Right. And then you need to know Taylor series. Additionally, you must be able to justify why you can exchange derivative and series. Do you think that somebody who just asked what the derivative of sin(x) is, knows these things?

Again, no. I'm assuming they know the integral of a function of the form $f(x)=e^{ax}$. Do you think someone who would ask such a thing would be doing a rigorous proof of the concept? I was providing my method of doing it, because I think it works.

By the way...I was responding to your question with that Taylor series. He didn't ask what the derivative of $\sin{x}$ was. He asked for the integral.

 

[micromass]

Again, no. I'm assuming they know the integral of a function of the form $f(x)=e^{ax}$. Do you think someone who would ask such a thing would be doing a rigorous proof of the concept? I was providing my method of doing it, because I think it works.

People in calculus typically only see this for real numbers $a$ and $x$. Not for complex variables.

I know your proof works. I'm just saying it's not helpful to the OP.

 

[Mandelbroth]

People in calculus typically only see this for real numbers $a$ and $x$. Not for complex variables.

I know your proof works. I'm just saying it's not helpful to the OP.

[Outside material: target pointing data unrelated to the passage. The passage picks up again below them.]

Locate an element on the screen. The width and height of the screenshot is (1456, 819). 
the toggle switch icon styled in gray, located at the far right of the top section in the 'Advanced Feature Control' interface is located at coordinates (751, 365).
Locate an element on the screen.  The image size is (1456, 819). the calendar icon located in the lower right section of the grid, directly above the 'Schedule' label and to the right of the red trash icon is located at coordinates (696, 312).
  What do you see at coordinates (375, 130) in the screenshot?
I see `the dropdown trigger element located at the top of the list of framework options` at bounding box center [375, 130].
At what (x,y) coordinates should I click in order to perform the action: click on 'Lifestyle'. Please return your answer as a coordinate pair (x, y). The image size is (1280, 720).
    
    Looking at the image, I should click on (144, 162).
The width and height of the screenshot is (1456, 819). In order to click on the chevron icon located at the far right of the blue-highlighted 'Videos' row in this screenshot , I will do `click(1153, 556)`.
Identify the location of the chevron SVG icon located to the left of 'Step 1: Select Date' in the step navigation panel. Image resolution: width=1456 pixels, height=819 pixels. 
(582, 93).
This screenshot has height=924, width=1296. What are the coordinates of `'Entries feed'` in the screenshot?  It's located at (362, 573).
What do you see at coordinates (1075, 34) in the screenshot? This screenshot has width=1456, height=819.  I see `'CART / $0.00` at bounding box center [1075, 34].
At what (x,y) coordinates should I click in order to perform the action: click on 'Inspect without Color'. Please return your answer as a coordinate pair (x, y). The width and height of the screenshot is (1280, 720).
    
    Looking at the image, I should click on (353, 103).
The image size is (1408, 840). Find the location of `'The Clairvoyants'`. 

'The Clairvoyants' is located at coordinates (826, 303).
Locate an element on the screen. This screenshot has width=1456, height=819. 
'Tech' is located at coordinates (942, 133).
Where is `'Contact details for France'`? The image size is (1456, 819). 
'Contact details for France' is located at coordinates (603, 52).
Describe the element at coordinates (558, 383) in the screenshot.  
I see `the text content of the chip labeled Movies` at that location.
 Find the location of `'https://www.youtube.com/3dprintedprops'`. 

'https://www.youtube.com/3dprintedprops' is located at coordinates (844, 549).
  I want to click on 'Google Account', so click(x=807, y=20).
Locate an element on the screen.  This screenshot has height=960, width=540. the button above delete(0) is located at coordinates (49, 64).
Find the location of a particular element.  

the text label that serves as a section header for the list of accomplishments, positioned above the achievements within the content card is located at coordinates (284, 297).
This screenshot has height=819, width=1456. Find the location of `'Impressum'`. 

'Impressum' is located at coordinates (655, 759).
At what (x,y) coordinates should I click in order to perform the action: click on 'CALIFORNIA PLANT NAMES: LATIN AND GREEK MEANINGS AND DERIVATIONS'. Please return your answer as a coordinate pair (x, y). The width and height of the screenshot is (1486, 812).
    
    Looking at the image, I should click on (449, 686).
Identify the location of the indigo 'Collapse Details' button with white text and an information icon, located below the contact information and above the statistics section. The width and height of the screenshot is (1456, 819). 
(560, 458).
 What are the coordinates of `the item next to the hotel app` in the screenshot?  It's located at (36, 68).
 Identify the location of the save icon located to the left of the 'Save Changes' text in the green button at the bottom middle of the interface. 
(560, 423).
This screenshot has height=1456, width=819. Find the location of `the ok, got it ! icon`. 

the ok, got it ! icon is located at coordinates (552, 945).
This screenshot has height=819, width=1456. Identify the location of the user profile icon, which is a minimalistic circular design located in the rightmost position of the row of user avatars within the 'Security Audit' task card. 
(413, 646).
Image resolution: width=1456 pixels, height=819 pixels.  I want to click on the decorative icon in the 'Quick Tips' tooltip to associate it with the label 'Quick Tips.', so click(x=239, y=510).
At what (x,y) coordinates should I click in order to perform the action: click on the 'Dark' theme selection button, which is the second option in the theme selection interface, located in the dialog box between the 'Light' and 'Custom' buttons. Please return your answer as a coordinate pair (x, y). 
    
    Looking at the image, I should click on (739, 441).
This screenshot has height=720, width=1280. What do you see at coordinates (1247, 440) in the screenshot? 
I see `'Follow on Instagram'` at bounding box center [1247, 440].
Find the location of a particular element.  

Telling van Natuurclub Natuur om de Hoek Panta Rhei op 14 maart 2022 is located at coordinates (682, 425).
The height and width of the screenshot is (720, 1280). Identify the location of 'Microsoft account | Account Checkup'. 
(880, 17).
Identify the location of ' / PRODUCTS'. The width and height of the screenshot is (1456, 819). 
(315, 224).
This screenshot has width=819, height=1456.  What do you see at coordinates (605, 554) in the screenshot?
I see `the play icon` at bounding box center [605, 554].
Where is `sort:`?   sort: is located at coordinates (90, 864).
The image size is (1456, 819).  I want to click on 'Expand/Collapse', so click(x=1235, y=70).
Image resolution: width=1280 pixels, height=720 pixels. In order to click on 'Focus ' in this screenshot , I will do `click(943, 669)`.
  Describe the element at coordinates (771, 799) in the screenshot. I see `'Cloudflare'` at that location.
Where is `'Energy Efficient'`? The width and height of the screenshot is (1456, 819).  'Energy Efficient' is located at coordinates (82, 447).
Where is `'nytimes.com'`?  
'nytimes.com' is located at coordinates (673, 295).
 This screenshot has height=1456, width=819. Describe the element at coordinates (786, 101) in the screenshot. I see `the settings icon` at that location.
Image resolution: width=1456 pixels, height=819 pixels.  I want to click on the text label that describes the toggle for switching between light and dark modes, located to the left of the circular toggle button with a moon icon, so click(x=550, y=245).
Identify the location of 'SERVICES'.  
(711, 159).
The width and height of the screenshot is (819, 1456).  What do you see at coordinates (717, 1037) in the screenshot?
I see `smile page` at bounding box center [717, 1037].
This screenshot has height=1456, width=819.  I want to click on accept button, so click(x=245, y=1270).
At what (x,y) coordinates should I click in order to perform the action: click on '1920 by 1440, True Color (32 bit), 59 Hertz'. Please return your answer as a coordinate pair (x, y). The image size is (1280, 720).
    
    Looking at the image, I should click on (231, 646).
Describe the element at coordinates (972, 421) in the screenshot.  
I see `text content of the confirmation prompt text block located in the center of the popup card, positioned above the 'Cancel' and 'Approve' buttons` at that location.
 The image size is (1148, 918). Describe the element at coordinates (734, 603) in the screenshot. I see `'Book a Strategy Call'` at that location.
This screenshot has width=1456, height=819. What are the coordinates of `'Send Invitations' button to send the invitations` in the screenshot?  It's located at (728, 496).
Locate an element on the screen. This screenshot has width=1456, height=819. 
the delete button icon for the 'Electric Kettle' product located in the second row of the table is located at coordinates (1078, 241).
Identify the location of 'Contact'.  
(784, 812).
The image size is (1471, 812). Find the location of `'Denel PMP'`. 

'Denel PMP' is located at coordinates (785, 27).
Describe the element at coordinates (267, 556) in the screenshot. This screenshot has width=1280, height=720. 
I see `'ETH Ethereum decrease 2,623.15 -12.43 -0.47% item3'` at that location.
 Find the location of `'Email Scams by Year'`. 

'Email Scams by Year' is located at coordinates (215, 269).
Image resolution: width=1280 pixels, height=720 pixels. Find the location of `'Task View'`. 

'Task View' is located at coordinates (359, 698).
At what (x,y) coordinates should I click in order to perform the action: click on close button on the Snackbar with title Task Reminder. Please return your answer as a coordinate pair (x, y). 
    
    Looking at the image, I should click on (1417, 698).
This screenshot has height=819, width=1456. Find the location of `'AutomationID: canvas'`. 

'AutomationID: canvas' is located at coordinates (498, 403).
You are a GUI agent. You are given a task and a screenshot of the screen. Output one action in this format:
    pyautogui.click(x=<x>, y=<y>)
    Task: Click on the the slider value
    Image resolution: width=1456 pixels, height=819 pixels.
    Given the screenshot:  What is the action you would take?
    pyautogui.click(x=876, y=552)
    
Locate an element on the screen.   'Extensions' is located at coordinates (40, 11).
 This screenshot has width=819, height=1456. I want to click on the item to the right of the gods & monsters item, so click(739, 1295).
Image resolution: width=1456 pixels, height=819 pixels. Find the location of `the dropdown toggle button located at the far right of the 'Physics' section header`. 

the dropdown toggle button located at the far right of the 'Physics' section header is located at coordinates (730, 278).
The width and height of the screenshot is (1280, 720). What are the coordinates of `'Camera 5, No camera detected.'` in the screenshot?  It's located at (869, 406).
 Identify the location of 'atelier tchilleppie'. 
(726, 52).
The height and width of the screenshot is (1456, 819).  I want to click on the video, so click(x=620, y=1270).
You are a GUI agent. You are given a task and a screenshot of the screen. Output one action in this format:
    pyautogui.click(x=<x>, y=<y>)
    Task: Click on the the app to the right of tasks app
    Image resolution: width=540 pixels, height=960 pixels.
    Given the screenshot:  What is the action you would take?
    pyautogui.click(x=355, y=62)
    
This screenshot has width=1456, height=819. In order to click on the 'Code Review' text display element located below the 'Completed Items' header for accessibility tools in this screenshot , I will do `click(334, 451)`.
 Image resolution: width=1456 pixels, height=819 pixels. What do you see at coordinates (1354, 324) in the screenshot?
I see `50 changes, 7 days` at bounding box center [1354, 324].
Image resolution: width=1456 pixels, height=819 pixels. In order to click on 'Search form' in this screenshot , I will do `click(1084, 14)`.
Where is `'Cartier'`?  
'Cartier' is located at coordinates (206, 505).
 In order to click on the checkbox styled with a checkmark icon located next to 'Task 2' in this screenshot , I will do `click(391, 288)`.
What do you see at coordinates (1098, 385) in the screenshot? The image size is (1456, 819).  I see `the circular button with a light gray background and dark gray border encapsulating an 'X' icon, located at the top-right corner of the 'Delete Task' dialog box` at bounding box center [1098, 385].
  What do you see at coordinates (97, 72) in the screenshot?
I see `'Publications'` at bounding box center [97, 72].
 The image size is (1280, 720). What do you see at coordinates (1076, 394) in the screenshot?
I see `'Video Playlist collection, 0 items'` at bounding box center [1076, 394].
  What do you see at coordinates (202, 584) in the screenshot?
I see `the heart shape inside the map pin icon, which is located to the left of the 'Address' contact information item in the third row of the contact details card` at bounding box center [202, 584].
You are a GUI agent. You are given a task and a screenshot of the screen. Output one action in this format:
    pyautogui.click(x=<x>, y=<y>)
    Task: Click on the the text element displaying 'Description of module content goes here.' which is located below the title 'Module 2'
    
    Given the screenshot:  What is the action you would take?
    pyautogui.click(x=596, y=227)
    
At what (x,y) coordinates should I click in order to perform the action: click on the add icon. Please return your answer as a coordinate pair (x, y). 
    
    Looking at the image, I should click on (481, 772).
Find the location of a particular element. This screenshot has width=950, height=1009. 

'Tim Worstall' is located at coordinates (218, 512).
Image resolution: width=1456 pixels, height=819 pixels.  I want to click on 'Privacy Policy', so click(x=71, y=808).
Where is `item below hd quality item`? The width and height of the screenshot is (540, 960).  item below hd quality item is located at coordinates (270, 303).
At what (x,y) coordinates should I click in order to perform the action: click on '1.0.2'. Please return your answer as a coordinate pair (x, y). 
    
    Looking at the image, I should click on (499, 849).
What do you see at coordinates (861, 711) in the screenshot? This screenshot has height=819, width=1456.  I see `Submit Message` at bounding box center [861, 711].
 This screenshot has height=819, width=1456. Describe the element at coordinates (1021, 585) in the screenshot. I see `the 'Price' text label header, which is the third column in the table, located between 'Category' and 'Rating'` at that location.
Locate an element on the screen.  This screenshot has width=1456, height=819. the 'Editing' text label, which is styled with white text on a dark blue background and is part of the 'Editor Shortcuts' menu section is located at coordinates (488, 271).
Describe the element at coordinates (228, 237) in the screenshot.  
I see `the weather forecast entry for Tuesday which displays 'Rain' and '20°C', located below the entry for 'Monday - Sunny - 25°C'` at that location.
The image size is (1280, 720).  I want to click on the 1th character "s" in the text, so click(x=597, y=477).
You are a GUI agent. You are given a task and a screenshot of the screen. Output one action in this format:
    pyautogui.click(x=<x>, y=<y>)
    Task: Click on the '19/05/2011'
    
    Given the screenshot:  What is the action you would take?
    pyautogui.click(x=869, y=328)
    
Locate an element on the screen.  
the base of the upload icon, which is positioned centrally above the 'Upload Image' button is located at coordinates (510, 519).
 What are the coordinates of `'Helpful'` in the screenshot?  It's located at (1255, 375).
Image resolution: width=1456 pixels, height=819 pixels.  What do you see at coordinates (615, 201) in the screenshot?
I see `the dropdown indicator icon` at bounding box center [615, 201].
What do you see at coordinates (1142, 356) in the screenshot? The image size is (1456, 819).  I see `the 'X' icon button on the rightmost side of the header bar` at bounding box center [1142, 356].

I'm letting him or her assume, without proof, that integration works similarly for complex $a$. Again, the idea of the proof was for you, because you were asking how one finds the derivative of $e^{ix}$ without sines and cosines. I was also attempting to convey that, at this point, I don't think the OP is looking for a rigorous proof.

Now, let's stop bickering about complex variables and actually help the OP. Alright?

 

[LCKurtz]

Now, let's ... actually help the OP. Alright?

This was done in the first three replies, none of which were acknowledged by vee6 that he understood them.

 

[CompuChip]

I know your proof works. I'm just saying it's not helpful to the OP.

I disagree. Without indication how we are supposed to find the antiderivative (we could just state it and that would also answer the question), what the level of the OP is (e.g. how have we defined sin and cos?) and how rigorously we need to prove it, I think it's a useful point that LCKurtz has made.